* [RECORDS FOR THE TASK]
*** Begin section ***

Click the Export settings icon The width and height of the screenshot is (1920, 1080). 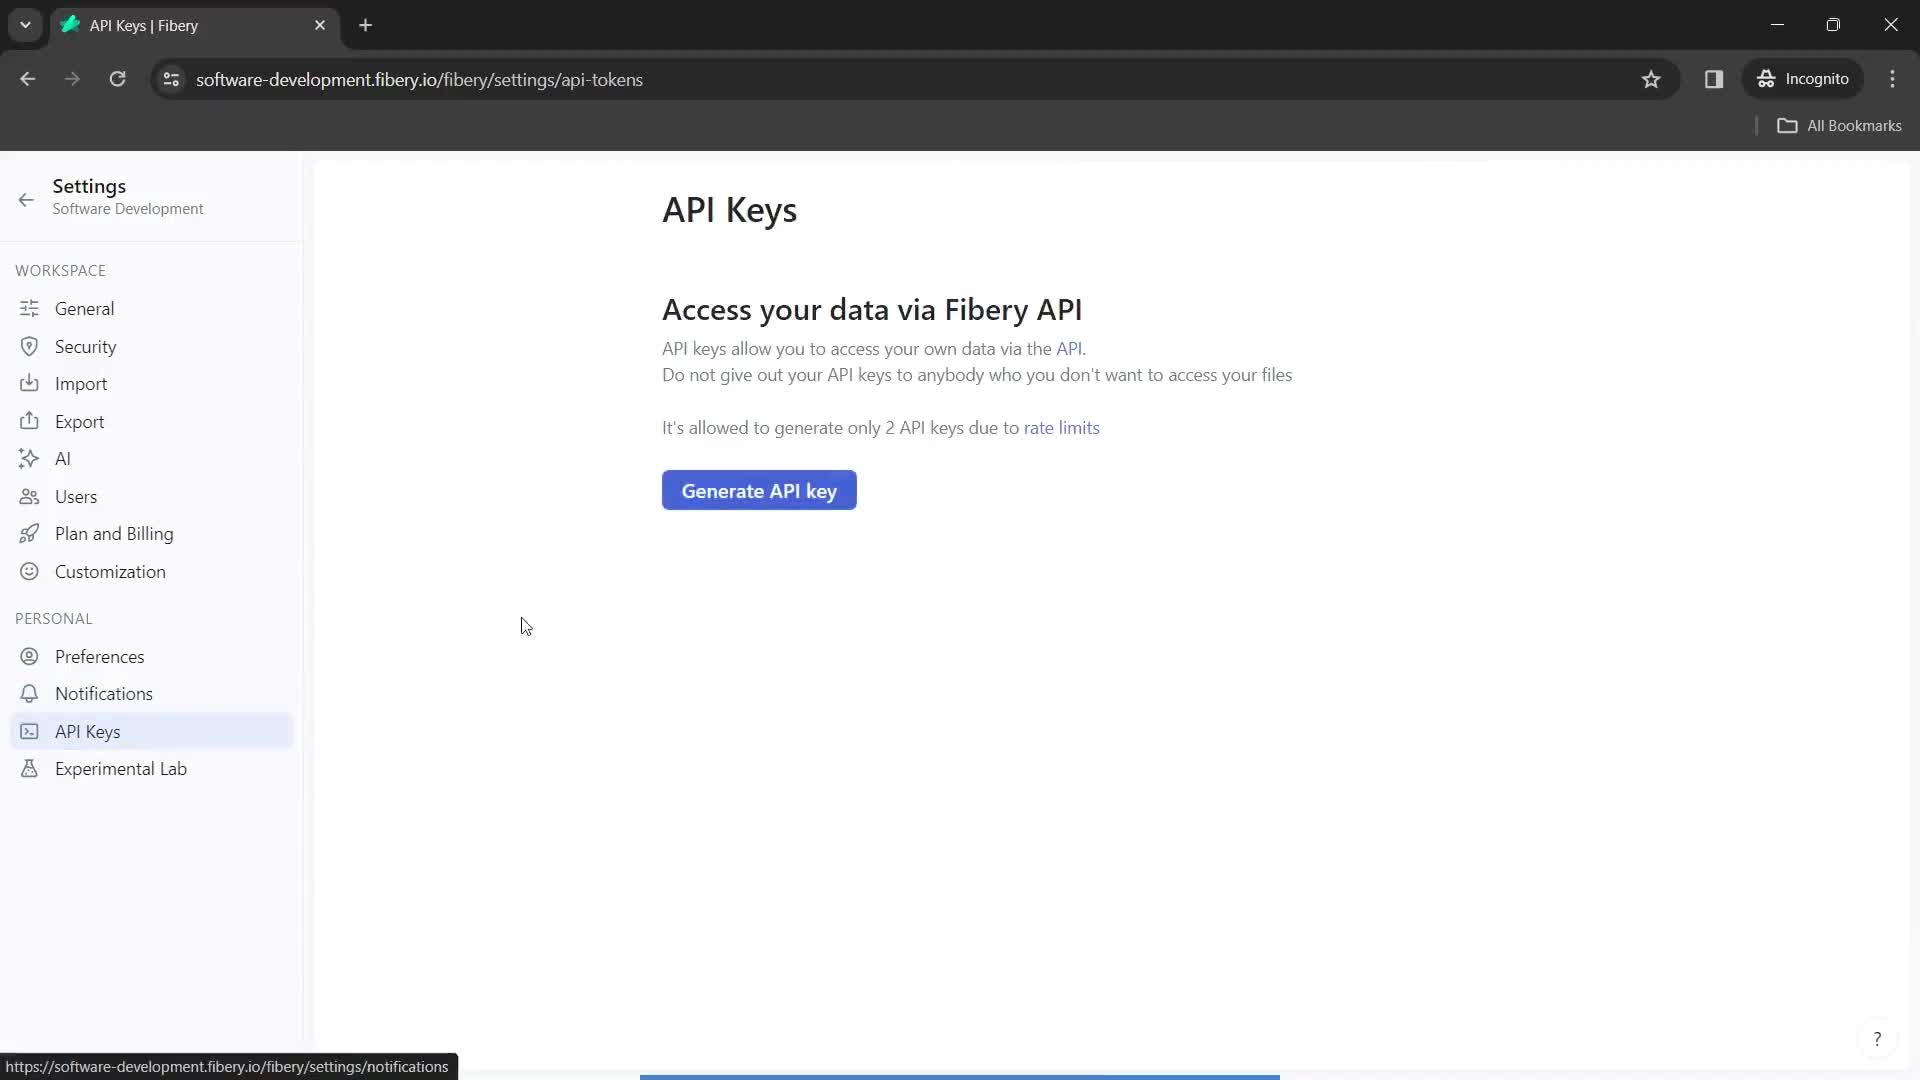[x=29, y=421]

*** End section ***
*** Begin section ***

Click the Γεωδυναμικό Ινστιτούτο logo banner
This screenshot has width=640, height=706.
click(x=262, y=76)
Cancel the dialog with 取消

*** End section ***

* [ABOUT THIS TASK] Could you retype exactly the lines above, starting at the line that contains "This screenshot has width=640, height=706." and ending at the line that contains "Cancel the dialog with 取消", and nothing more?

* [ANSWER]
This screenshot has width=640, height=706.
click(x=262, y=76)
Cancel the dialog with 取消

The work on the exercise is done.